À partir du 13 novembre 2025, une réforme importante entrera en vigueur, visant à encadrer les frais que les banques peuvent facturer aux familles lors de la clôture des comptes d'un proche défunt. Ces frais, souvent perçus de manière jugée excessive, pourront désormais être plafonnés ou même annulés dans certains cas.
Que se passe-t-il lors du décès d'un client bancaire ?
Lorsqu'un client d'une institution financière décède, plusieurs démarches sont obligatoirement effectuées par la banque. Cela inclut le gel des avoirs, la communication avec le notaire et le transfert des fonds aux bénéficiaires. Auparavant, ces services étaient fréquemment facturés aux héritiers, avec des frais atteignant en moyenne 291€ en fin d'année 2023, en hausse de 50% par rapport à 2012, selon l'association UFC-Que Choisir. La loi du 13 mai 2025 (loi n° 2025-415) modifie cette situation et prévoira des frais limités ou nuls à partir du 13 novembre 2025.
Cas d'exonération des frais bancaires
Désormais, certaines situations permettent d'éviter ces frais :
- Si la succession est modeste, avec un total d'avoirs inférieur à 5 910€.
- En cas de décès d'un titulaire de compte mineur, quelle que soit la somme en jeu.

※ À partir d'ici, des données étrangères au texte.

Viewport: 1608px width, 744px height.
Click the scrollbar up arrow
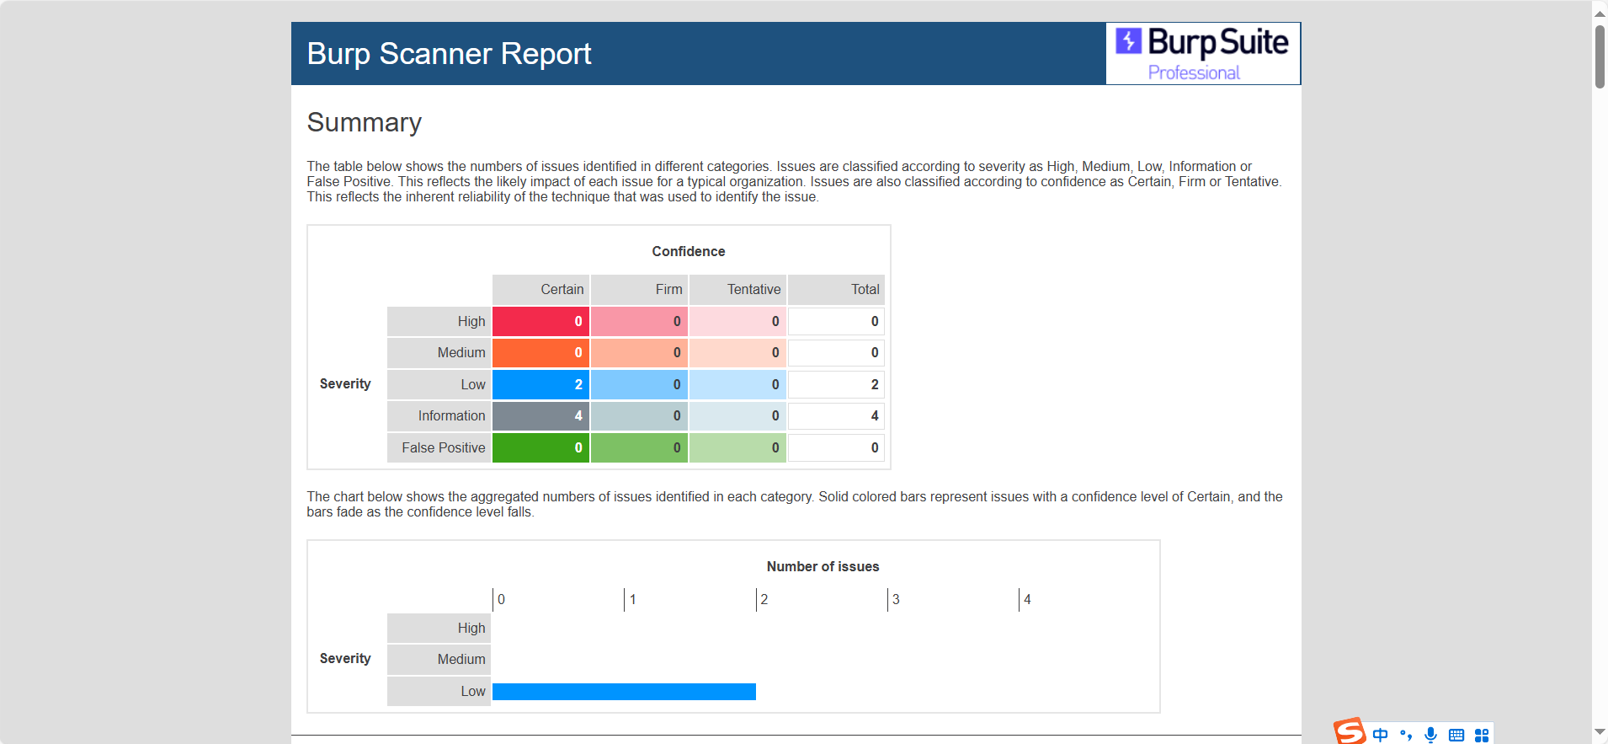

- Lorsque la succession est simple, avec un acte de notoriété ou une attestation signée par tous les héritiers, sans complications majeures liées à des dettes ou des comptes professionnels.

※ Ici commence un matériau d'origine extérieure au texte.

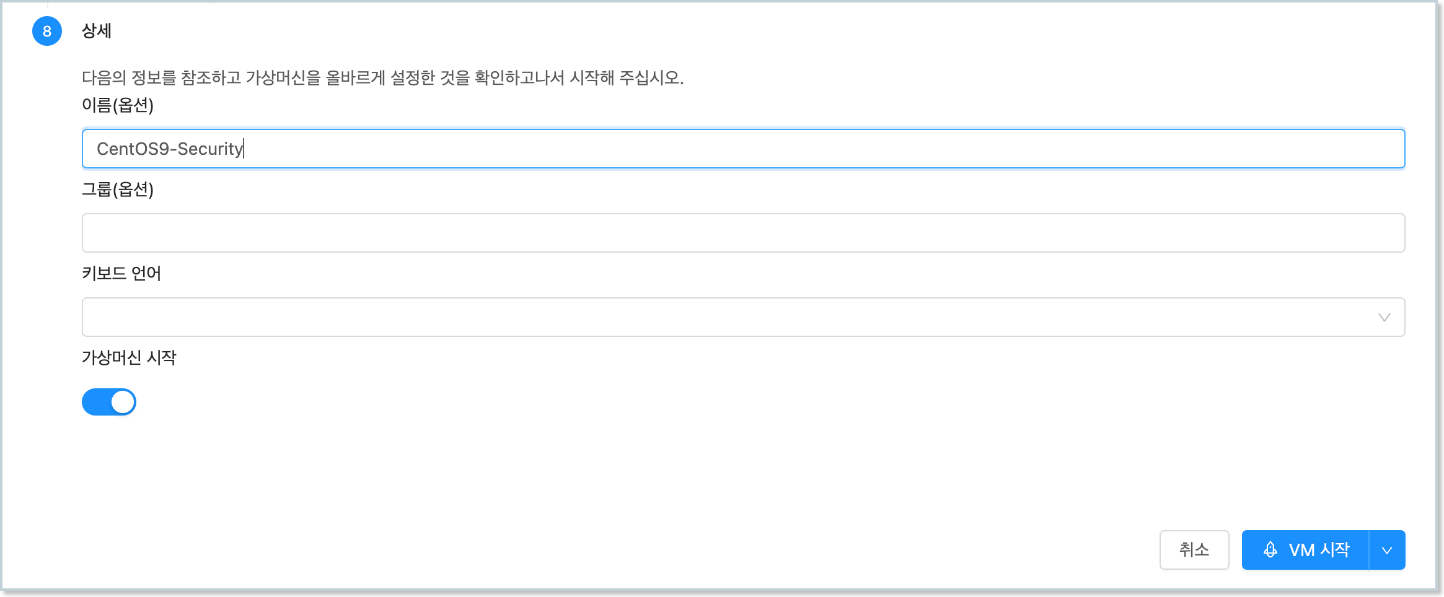This screenshot has width=1444, height=597.
Task: Click the 키보드 언어 label
Action: click(121, 274)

Des frais limités pour les cas complexes
Pour les successions représentant des montants supérieurs à 5 910€, ou considérées comme complexes par les banques, des frais seront appliqués mais resteront contrôlés. Un double plafond sera établi : le montant facturé ne devra pas excéder 1% du total des avoirs du défunt, avec un maximum à définir par un décret à venir.
Comptes inclus et exclus
Cette nouvelle régulation touche principalement les comptes de dépôt et les livrets d'épargne, incluant des produits comme le livret A ou le PEL. Toutefois, certains placements, tels que les plans d'épargne en actions (PEA et PEAPME), restent exclus de ce nouveau cadre réglementaire.